** WRITTEN INSTRUCTION **
Pick out every line in the entries below that contains the word "agent", matching case exactly, and copy each of those lines in full.

— Start —

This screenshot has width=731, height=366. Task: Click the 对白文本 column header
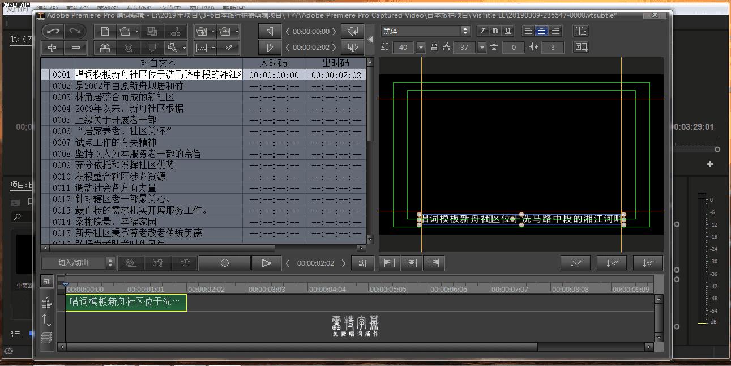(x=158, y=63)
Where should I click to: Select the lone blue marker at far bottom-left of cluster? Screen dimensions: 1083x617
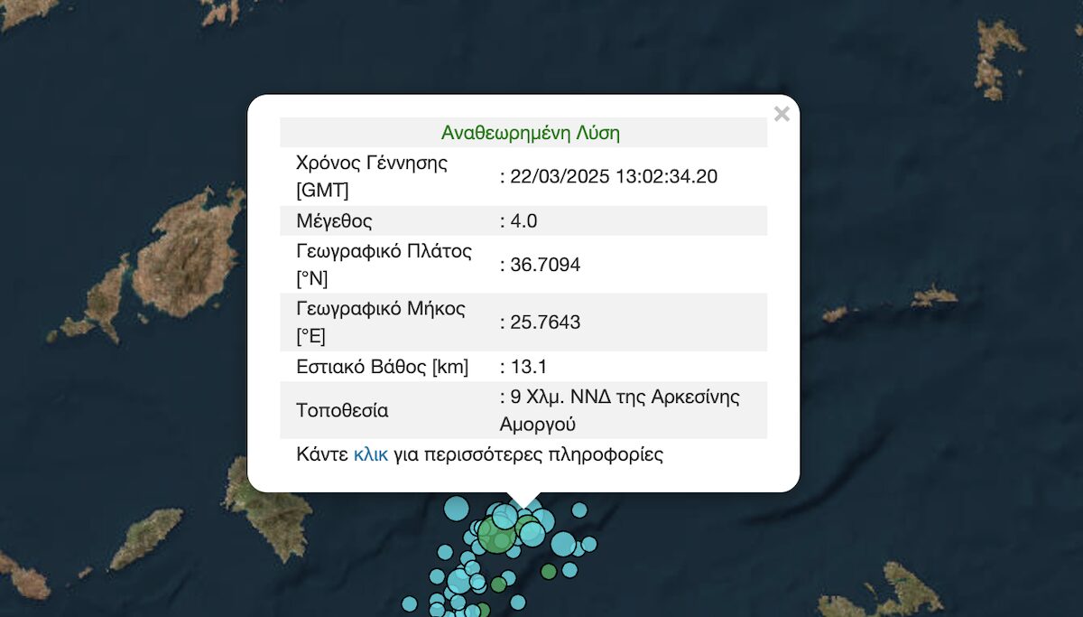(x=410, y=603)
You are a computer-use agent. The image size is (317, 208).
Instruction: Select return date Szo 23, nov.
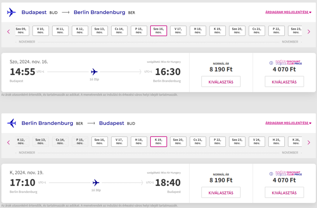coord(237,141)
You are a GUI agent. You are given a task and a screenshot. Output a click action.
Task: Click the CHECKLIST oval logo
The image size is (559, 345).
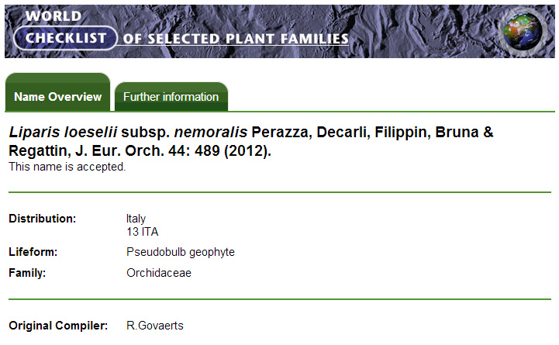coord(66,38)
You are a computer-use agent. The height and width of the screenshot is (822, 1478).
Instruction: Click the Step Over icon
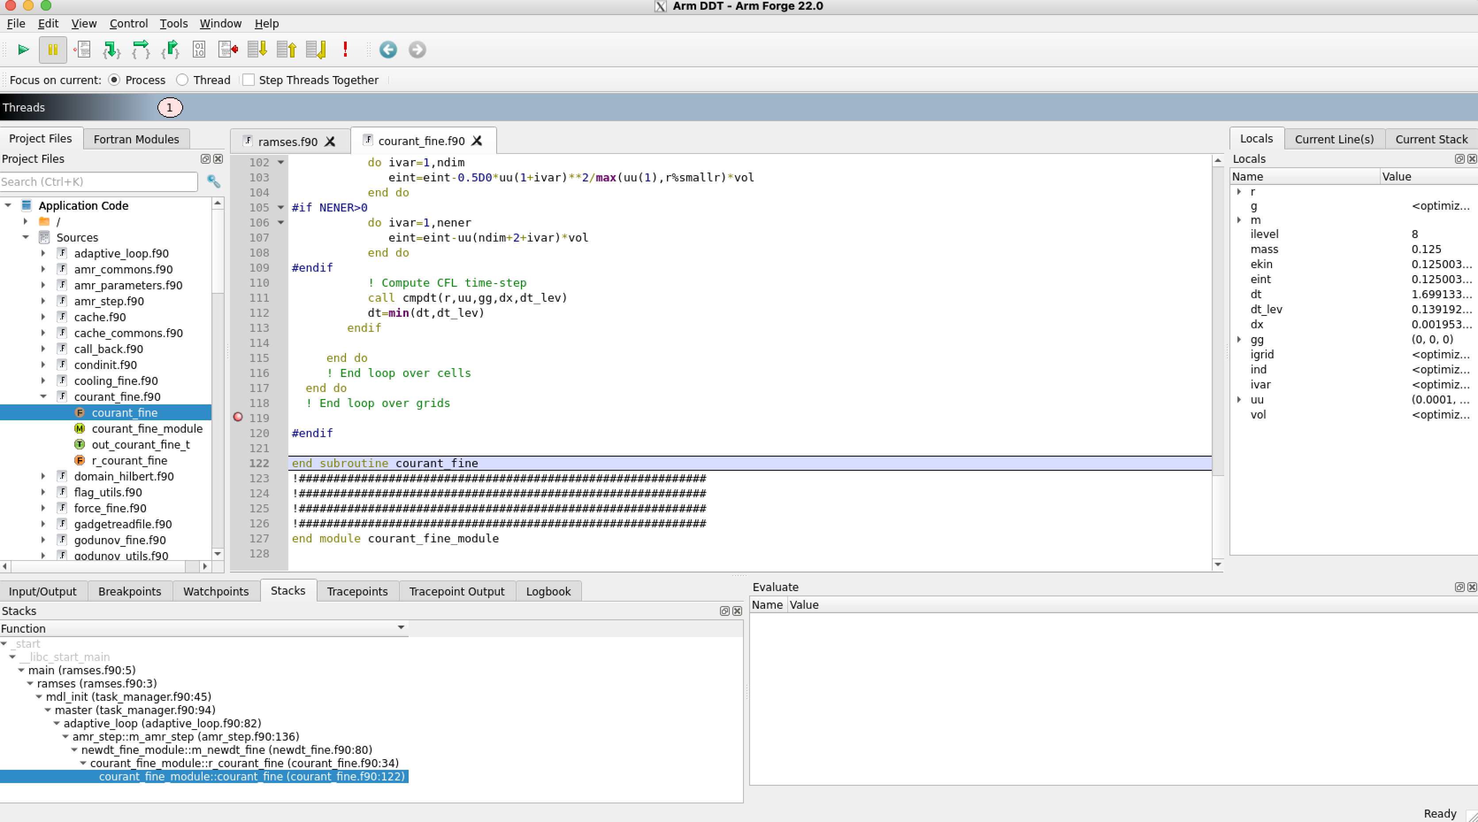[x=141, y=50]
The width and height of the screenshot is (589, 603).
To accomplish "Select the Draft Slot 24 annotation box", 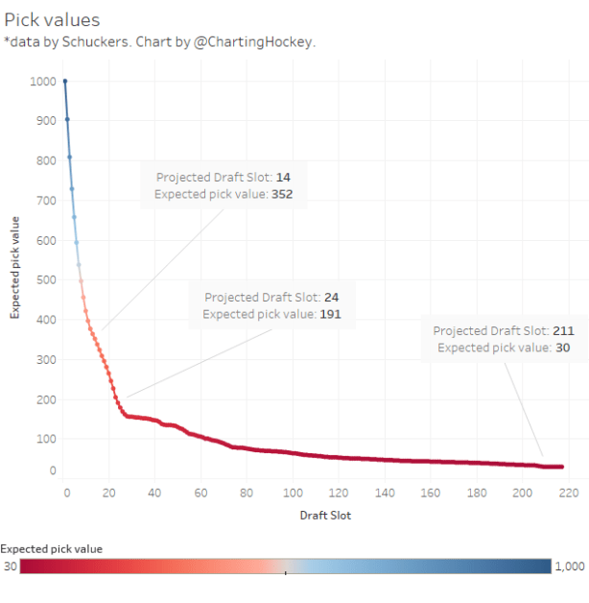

— End —

** SOLUTION FOR THIS EXERCISE **
You are a computer-use agent. The image size is (317, 208).
You are a GUI agent. You are given a task and a screenshot. Output a click action.
You are a computer-use agent. The height and width of the screenshot is (822, 1478).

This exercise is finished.